Understand what are the use cases you're trying to augment with programmability. I can think of three or four use cases. One of the ones that we found, especially with OpenFlow, but also in IP networking, is data tap aggregation. When you're running at the 10G speeds we are, everybody is looking for traffic visibility and understanding what's going on in the network. You can build an out-of-band controller with OpenFlow, whether it's Big Switch Networks or open source controllers from Floodlight or NEC, and have an OpenFlow agent on our switches, and have a very simple SDN network that's highly programmable, and still works in hybrid mode with your IP network. That could be one case. There's the Nicera case, which is also, in my view, a programmable use case, but it's for strictly network virtualization. You keep the IP running, but you need a network virtualization platform that can program your virtual switches, whether they're VMware switches or open virtual switches from an OpenStack environment. Today, this is literally like two islands; there's the physical switch and the virtual switch. With Arista working closely with VMware and Nicera, we can transcend the virtual-to-physical islands, where every VXLAN vSwitch port automatically maps to a hardware port. Now you've got network virtualization not as two separate failure domains, but transcending virtual-to-physical, potentially even to a cloud, architecture down the road. This is in a VMware environment, but there's no reason you couldn't do it in an OpenStack environment with quantum plug-ins as well. So that's another use case.

Do you believe SDN fundamentally changes the competitive landscape?

Yes, but I believe the controller vendors in isolation won't succeed. The networking vendors, if they get defensive with just IP won't succeed. You have to have the Arista view, which is have two personalities. Work in a controller mode, but work also with your IP network. That's the mistake I think SDN is making, in that they're thinking of it as only green field. In reality there's a whole world of IP there that you need to work with while you're trying to develop the use cases.

Server virtualization was essentially owned by VMware and the software vendors, not the server vendors. Who ends up owning SDN?

[The server vendors] got defensive. If the networking vendors do not embrace it because it requires a new software paradigm that they haven't built, then they stand to lose, because over time there will be more and more use cases that disrupt them. Customers like that. I was talking to a customer today who said: "The most liberating feeling for me now is I can be multi-vendor, and it hasn't cost me that much money. I don't know if there are that many SDN use cases, but I love it." Arista feels very fortunate that we got an eight-year head start. We spent four years building the software, four years commercializing it, and now we're sitting in the middle of an SDN momentum and a switch momentum that puts us on the natural cusp, if you will, where we can be working with the old and still developing the new.

Does Arista have its own controller?

No.

Is that something you're going to have?

Our control plane and data plane will be open, and we will work with all the controller vendors that you deploy. HP Opsware, vSphere VMware, Nicera, Big Switch, Floodlight, NEC, IBM Tivoli, EMC Smarts. These are all to us controllers. We don't view ourselves as the management expert. Now, if you want to go develop specific use cases for a controller on our switch, we can do that too. And people do that. Like for example, we worked with Splunk very closely to develop a configuration management tool with them.

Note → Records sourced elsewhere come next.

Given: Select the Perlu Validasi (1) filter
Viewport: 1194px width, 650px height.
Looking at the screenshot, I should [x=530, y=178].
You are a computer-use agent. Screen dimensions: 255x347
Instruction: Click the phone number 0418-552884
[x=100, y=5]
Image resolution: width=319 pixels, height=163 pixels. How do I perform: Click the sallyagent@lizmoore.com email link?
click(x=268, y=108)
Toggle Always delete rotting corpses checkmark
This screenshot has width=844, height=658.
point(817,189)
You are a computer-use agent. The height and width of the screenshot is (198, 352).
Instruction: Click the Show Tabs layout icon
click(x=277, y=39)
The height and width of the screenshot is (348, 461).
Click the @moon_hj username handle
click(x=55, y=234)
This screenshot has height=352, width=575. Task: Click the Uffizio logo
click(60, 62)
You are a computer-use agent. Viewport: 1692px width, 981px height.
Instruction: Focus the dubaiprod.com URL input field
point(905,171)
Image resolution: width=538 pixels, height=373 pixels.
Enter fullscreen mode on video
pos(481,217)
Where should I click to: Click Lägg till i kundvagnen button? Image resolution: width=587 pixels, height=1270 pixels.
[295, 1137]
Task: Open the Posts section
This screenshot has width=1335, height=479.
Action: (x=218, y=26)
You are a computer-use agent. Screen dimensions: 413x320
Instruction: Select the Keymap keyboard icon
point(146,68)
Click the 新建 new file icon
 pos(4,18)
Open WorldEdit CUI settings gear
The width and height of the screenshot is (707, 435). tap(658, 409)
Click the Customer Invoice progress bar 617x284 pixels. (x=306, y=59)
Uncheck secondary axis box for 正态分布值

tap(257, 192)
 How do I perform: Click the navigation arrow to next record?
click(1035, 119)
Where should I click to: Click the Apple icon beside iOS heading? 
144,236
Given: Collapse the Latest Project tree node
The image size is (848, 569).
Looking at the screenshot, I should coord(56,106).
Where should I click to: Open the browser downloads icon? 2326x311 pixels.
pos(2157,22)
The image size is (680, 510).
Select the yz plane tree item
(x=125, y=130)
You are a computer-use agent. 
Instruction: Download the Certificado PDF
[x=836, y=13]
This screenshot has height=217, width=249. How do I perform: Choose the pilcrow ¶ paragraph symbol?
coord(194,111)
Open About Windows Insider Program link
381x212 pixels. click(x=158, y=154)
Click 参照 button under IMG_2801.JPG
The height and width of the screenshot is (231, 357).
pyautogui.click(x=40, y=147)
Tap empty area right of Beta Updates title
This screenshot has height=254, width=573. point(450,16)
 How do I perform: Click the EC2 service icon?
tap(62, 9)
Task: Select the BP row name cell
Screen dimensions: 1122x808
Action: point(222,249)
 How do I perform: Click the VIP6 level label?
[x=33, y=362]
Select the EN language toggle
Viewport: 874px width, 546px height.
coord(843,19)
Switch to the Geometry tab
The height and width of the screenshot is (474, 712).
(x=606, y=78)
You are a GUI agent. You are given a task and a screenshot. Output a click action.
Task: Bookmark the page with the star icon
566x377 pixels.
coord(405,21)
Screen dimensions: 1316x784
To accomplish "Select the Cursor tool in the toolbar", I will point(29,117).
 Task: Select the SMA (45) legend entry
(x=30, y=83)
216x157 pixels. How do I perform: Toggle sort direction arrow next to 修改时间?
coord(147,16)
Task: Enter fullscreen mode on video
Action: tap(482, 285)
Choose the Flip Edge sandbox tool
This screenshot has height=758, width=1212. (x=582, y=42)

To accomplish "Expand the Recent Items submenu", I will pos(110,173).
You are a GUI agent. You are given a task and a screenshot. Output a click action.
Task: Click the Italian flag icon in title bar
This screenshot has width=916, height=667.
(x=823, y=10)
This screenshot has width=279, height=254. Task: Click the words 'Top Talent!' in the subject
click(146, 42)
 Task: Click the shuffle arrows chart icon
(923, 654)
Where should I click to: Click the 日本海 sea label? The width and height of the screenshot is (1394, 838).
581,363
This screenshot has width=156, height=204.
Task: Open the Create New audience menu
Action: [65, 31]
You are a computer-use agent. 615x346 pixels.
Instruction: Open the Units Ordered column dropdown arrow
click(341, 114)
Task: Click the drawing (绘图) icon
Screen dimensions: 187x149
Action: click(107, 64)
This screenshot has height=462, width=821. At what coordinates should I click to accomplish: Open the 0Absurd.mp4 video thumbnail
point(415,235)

If you're a CIO or a senior IT executive, and you are on the sidelines looking at SDN and wondering what it's all about, what's the 30-second answer on why they should care about it and start thinking about it now?

Because it unshackles their traditional networking decisions from their application and helps them develop new use cases that they couldn't do before, or only had to do with traditional vendors. The key for them is to understand what problem they are trying to solve. Solve that out-of-band and work with the existing [network].